BNQT are basically Eric Pulido’s dream team. The band is made up of members of Pulido’s band Midlake alongside Grandaddy’s Jason Lytle and Travis’ Fran Healy, as well as Franz Ferdinand’s Alex Kapranos and Band Of Horses Ben Bridwell (the latter two weren’t able to join the band for this occasion). With such a roster of talent, you could call them a supergroup (like a 2000s indie version of The Travelling Wilburys or Crosby, Stills and Nash) but more simply than that, it came across as a group of friends who are mutual fans of each other’s work coming together to make music for the sheer joy of it.

During their set at Easy Tiger as part of the Bella Union 20th anniversary showcase, Pulido told some stories about his new bandmates and how their music had an impact on him. He described his unsuccessful attempts to woo girls by playing acoustic versions of Travis’ “Why Does It Always Rain On Me” back in his younger days, and talked about seeing Grandaddy play SXSW many years before and slipping a Midlake album to them, though he didn’t know if the band actually listened to it. Lytle confirmed that they did in fact listen and that Midlake became one of his favourite bands.

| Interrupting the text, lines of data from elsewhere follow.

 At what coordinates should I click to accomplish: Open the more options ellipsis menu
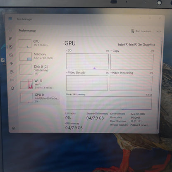coord(159,31)

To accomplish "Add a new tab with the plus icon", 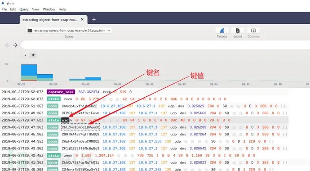I will point(94,19).
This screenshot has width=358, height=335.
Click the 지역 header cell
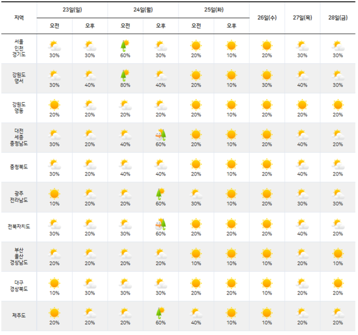coord(19,17)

There was definitely a mutual love and respect going on between the bandmates.

With the three singers alternating between numbers (Healy appreciated the fact that with a band like this, the spotlight was only on him for some of the time), the band played songs from their upcoming debut album Vol. 1 as well as a selection of songs from each band’s career – Midlake’s “Roscoe,” Grandaddy’s “AM 180″, and the aforementioned Travis tune. it was great to hear those songs live in a slightly different configuration, with the addition of that trademark Midlake flute on “Why Does It Always Rain On Me” being a particular treat. This show was a highlight of SXSW and one of the most satisfying performances of the entire week. While the individual band members are obviously all busy with their other projects, here’s hoping they find some time to play a few more shows together in the future.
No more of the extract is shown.